It’s not just wooden sculptures and bonfires that get scorched at Burning Man. The festival’s 70,000+ attendees also feel the heat of the Black Rock desert’s extreme environment. With temperatures reaching up to 100°F (40°C) during the day, festival goers usually have few places to escape from the sun; however, Russian artist Alex Shtanuk has created a solution to the Nevada heat, with a 107,640-square-foot (10,000-square-meter) “NASA” blanket.
Made of 3,350 NASA Space blankets (BoPET polyester) and held together with 40 km of reinforced tape, The Blanket is coated with a metallic agent that reflects up to 97% of the radiated heat. The material was designed in the 1960s to stabilize body temperatures, and is the same silver fabric you might have seen wrapped around athletes or physical trauma victims.
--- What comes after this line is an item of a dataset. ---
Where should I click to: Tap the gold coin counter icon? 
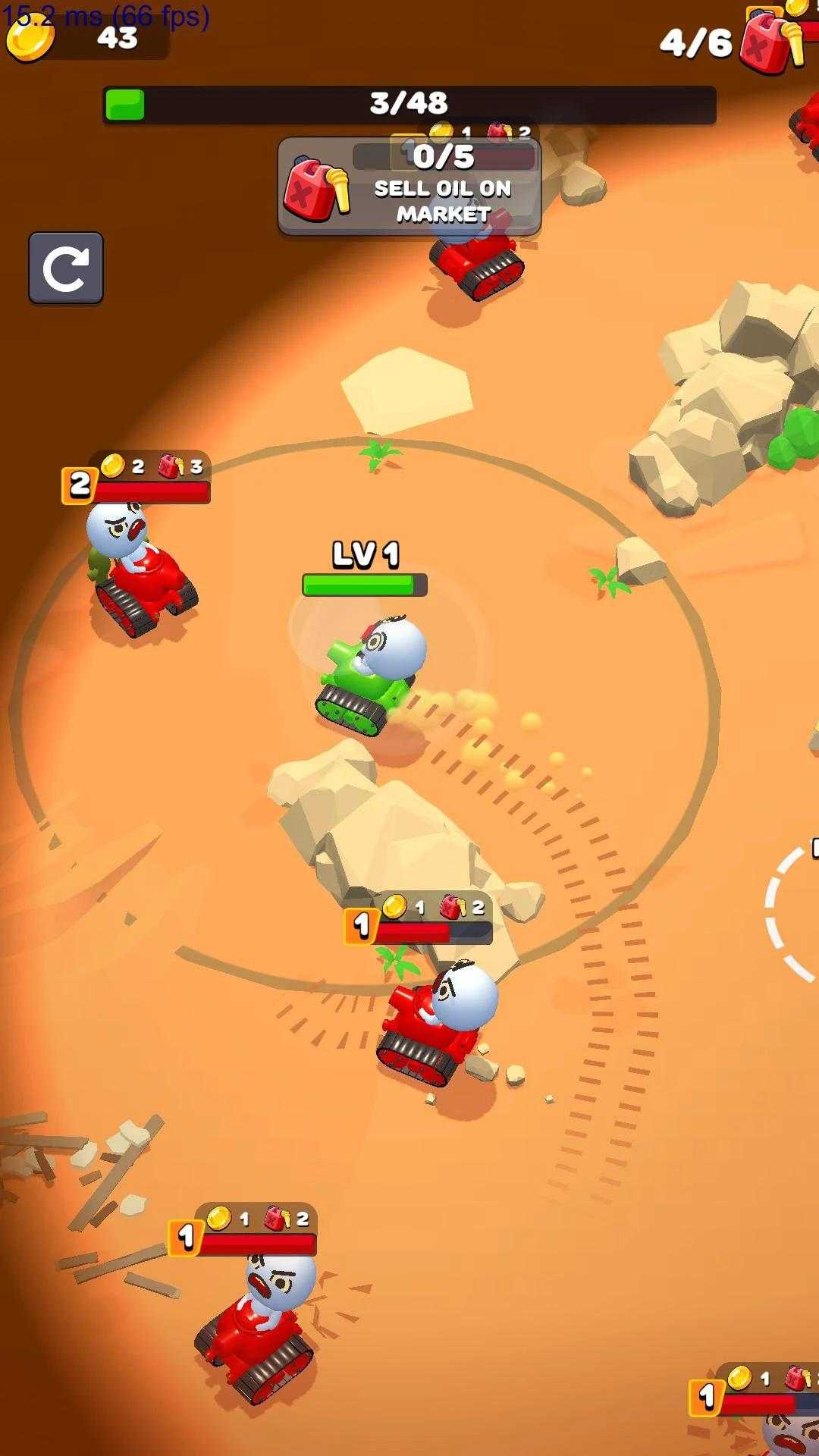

Shtanuk hopes his gigantic canvas will provide Burning Man attendees a space to cool down, away from the intense daytime sun. People can hide under its flowing waves and chill in a micro-climate that’s a few degrees cooler than outside.
“At night hundreds of people in el-wire suits will get together under the blanket creating an effect of oceanic bioluminescent plankton or moving waves of equalizer,” explains Shtanuk. “Ever since we were children and throughout our life we share the space under the blanket with lovers, friends and family. Under The Blanket there are no strangers.”
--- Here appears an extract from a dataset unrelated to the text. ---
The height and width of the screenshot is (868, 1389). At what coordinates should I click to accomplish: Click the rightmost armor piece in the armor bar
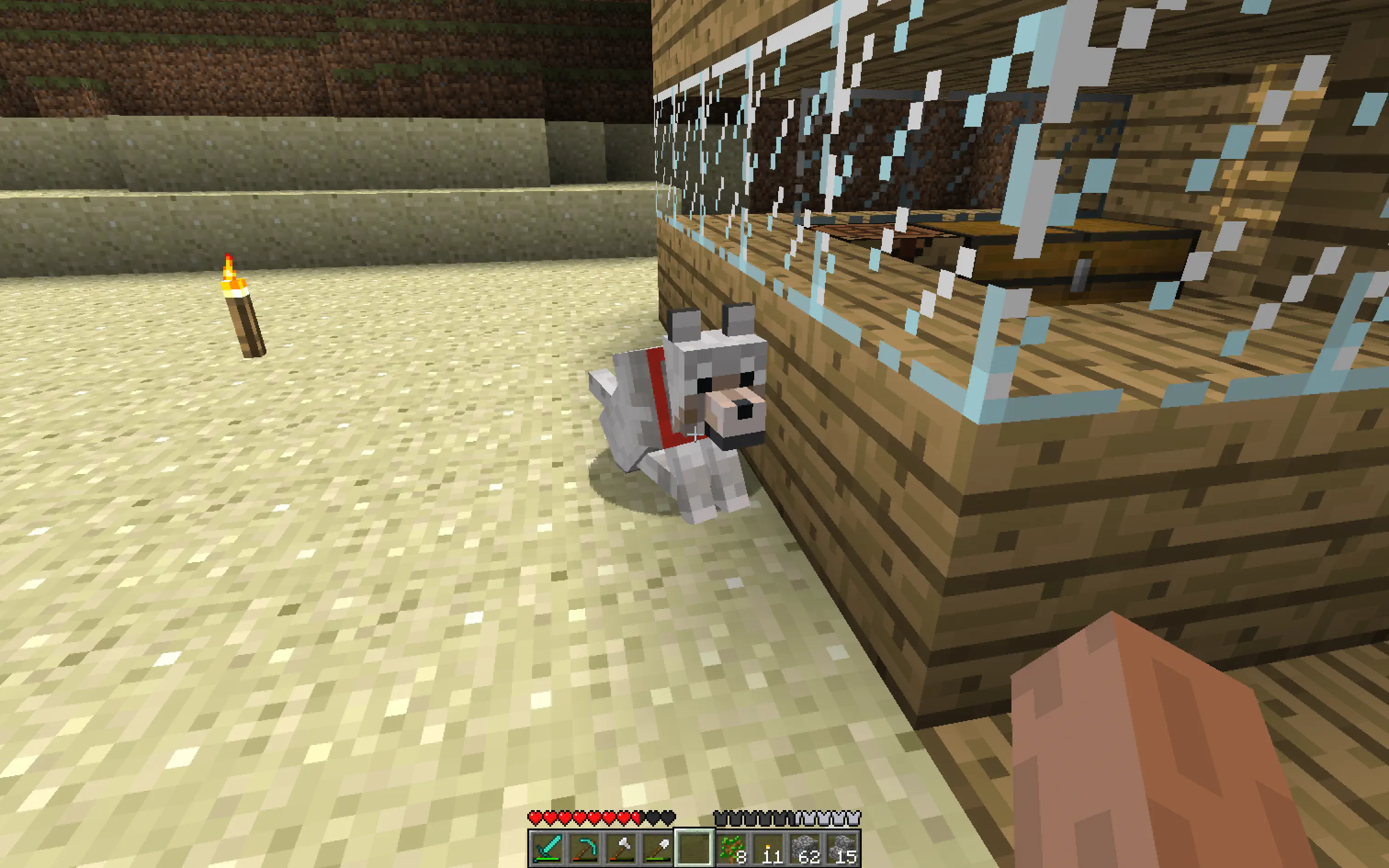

Shtanuk previously tested a smaller 100-foot-by-130-foot blanket at the Russian land-art festival, Archstoyanie. “The blanket looked absolutely alien among fields and trees,” he recalls. “At the same time, the huge silver object affects people in a very specific way: they start smiling, running on it, interacting with it in all possible ways. Just like children.”
In order to make the Burning Man project a reality, Shtanuk is currently raising funds via an Indiegogo campaign. The flexible goal of $17,500 will cover materials and equipment, as well as space rental and transport costs from Russia to Black Rock desert. Backers will receive their very own “dusty piece” of the material in various available sizes.